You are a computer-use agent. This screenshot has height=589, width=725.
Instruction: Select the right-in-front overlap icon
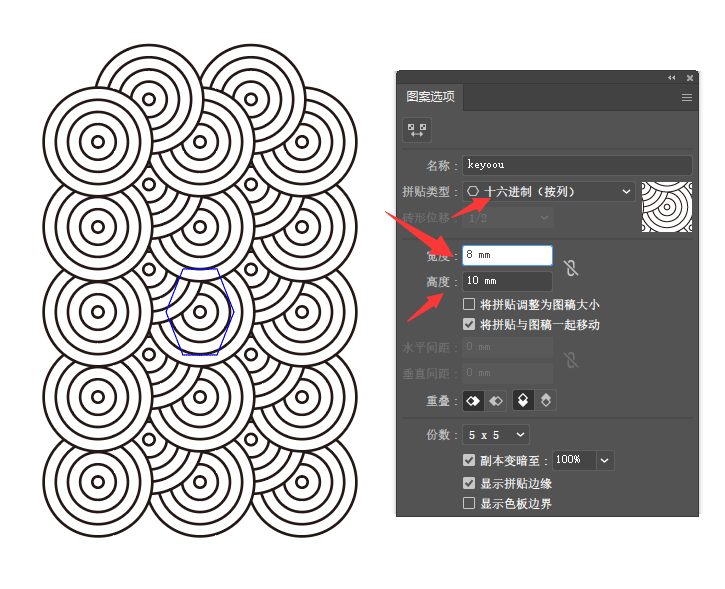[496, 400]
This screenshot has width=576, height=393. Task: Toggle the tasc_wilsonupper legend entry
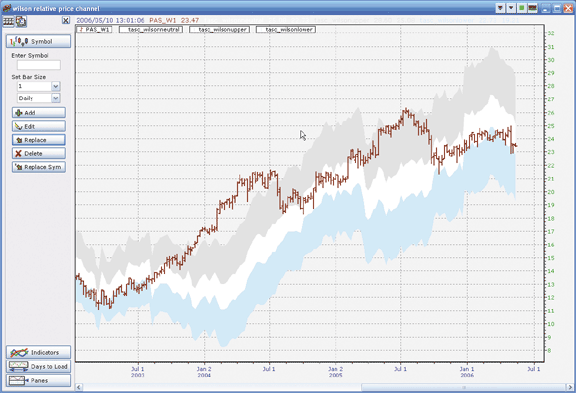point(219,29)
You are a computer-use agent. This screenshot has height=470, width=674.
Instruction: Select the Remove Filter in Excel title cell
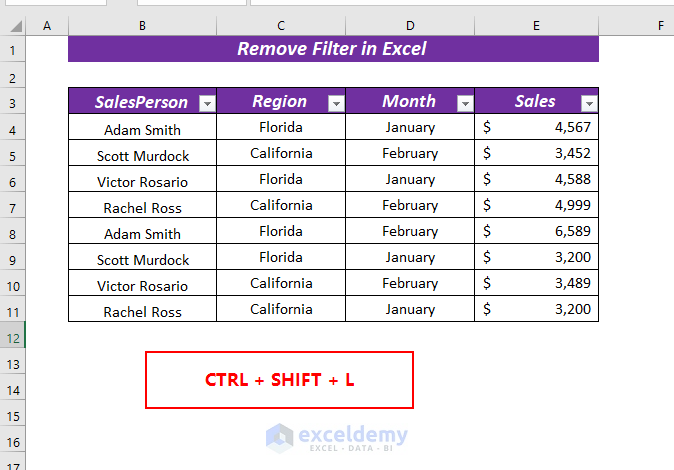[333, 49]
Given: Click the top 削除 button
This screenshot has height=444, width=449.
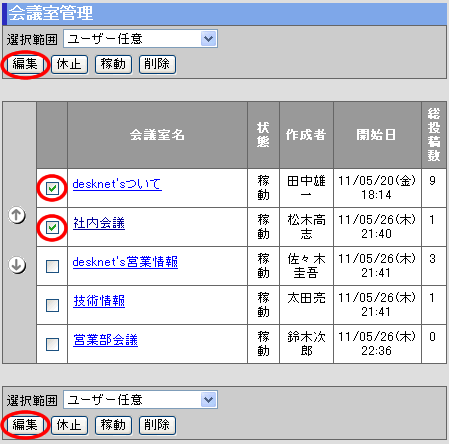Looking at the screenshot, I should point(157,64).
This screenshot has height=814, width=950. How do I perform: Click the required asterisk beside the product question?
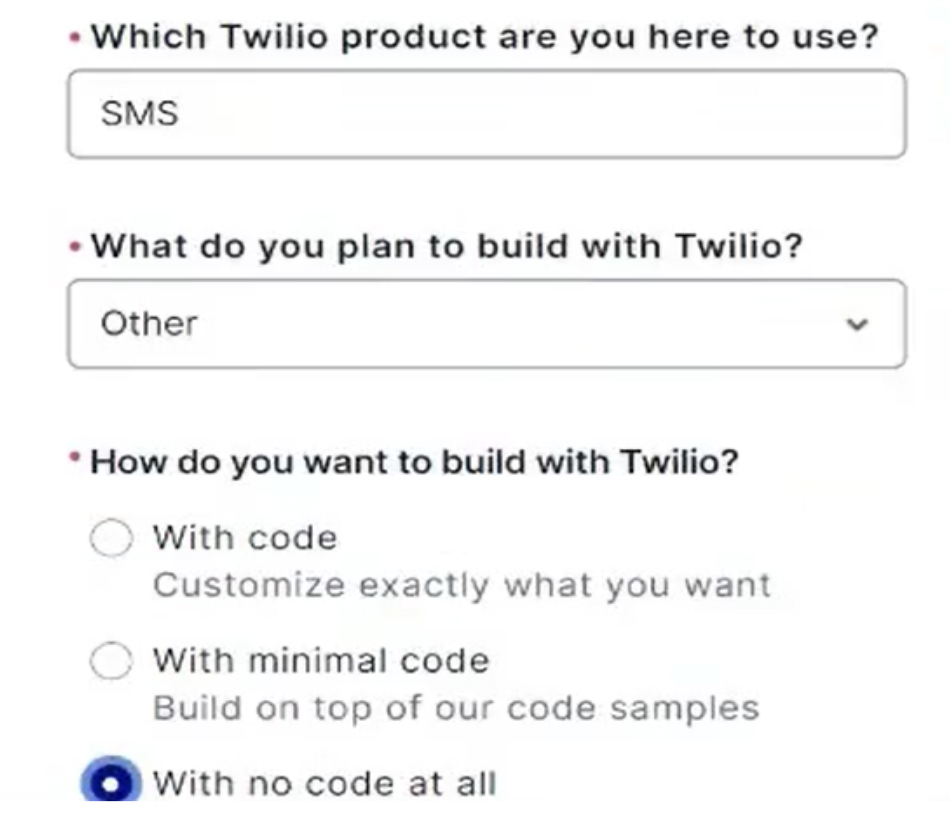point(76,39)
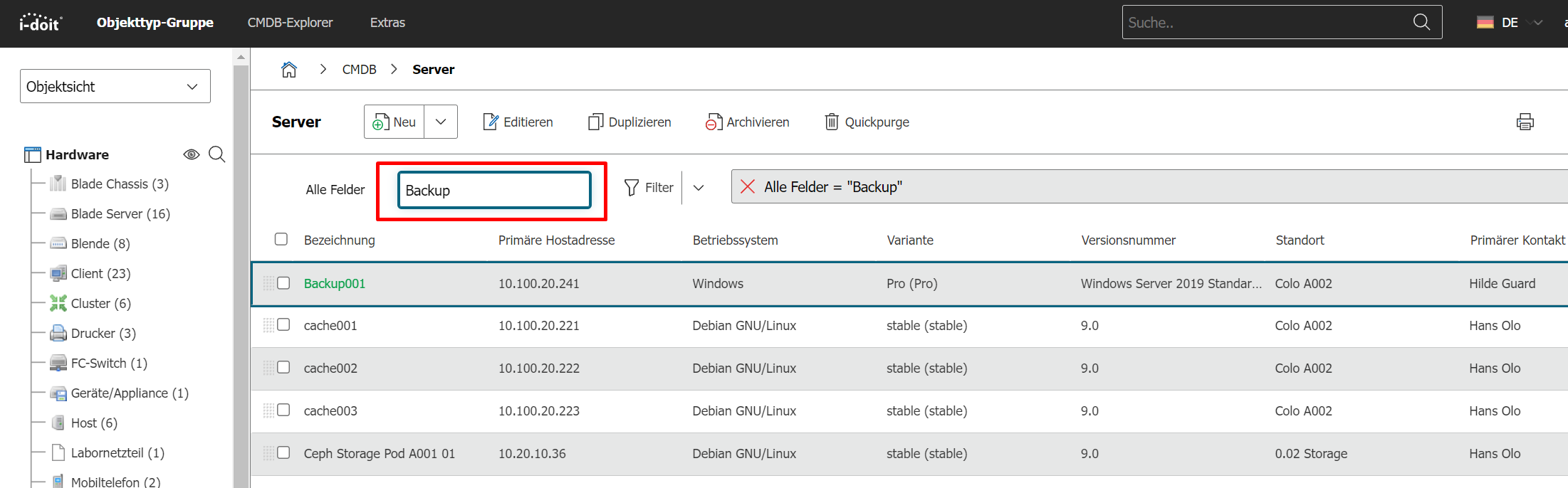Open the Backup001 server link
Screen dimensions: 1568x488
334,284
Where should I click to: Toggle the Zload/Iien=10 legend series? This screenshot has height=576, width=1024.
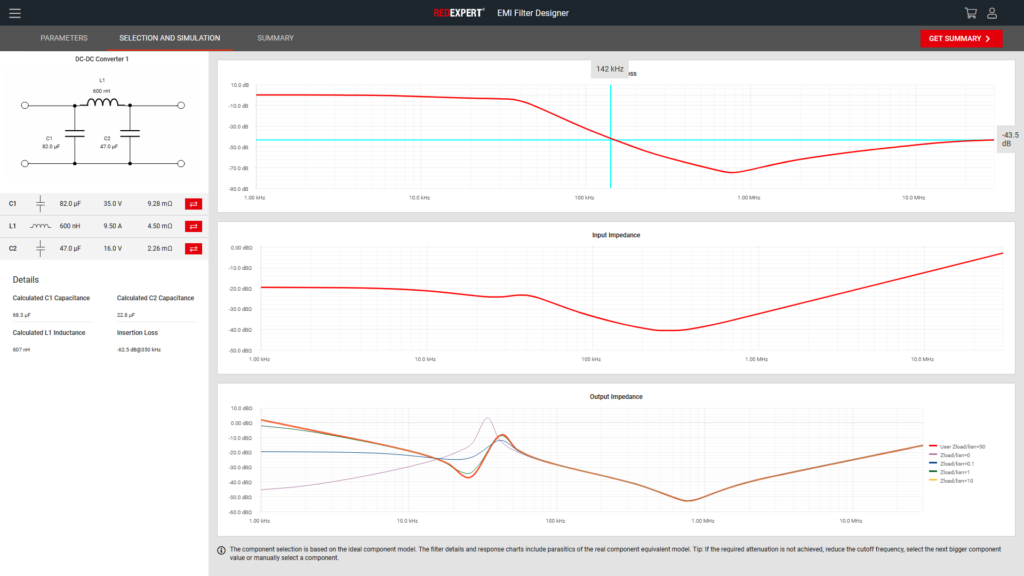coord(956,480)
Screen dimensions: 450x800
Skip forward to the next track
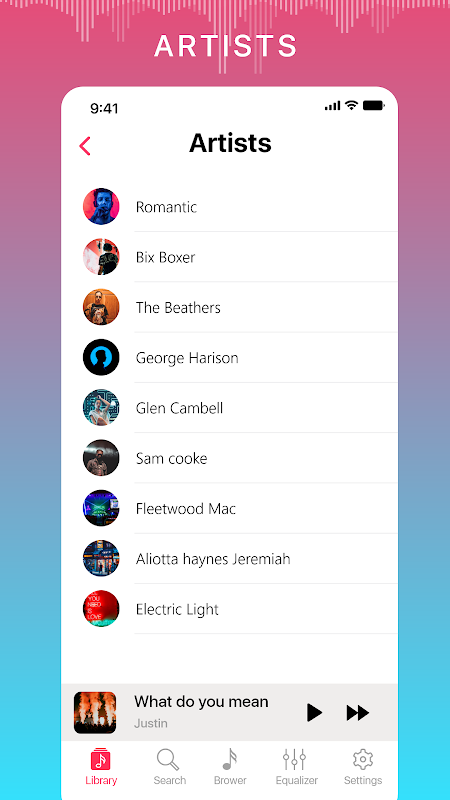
※ ※ ※
Write out the listing above exactly, images omitted.

▶ **Written reply**:
You are a computer-use agent. This screenshot has height=589, width=725.
Instruction: Select the right-in-front overlap icon
[496, 400]
This screenshot has width=576, height=393. Task: Toggle the tasc_wilsonupper legend entry
point(219,29)
You are a computer-use agent. This screenshot has height=470, width=674.
Instruction: Select the Remove Filter in Excel title cell
[333, 49]
Given: Click the top 削除 button
This screenshot has height=444, width=449.
Looking at the screenshot, I should point(157,64).
This screenshot has height=814, width=950. How do I perform: Click the required asterisk beside the product question?
point(76,39)
Open the Backup001 server link
Screen dimensions: 1568x488
334,284
Where should I click to: Toggle the Zload/Iien=10 legend series? This screenshot has height=576, width=1024.
coord(956,480)
Screen dimensions: 450x800
Skip forward to the next track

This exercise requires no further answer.